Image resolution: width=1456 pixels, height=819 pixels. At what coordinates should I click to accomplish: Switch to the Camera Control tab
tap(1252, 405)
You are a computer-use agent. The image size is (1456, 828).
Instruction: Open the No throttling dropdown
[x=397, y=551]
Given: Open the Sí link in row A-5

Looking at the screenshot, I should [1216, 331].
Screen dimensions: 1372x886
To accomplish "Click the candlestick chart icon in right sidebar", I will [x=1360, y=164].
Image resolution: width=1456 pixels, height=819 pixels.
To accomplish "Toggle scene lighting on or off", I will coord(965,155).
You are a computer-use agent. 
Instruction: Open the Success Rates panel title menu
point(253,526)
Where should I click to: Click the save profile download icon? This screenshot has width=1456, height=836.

━━━━━━

**Task prompt**
Repeat the listing above exactly, keeping every word as it stands.

**Response to this task**
Image resolution: width=1456 pixels, height=819 pixels. At what coordinates should I click to accomplish: Switch to the Camera Control tab
tap(1252, 405)
You are a computer-use agent. The image size is (1456, 828).
Instruction: Open the No throttling dropdown
[x=397, y=551]
Given: Open the Sí link in row A-5

Looking at the screenshot, I should [1216, 331].
Screen dimensions: 1372x886
To accomplish "Click the candlestick chart icon in right sidebar", I will [x=1360, y=164].
Image resolution: width=1456 pixels, height=819 pixels.
To accomplish "Toggle scene lighting on or off", I will coord(965,155).
You are a computer-use agent. 
Instruction: Open the Success Rates panel title menu
point(253,526)
Where should I click to: Click the save profile download icon? This screenshot has width=1456, height=836.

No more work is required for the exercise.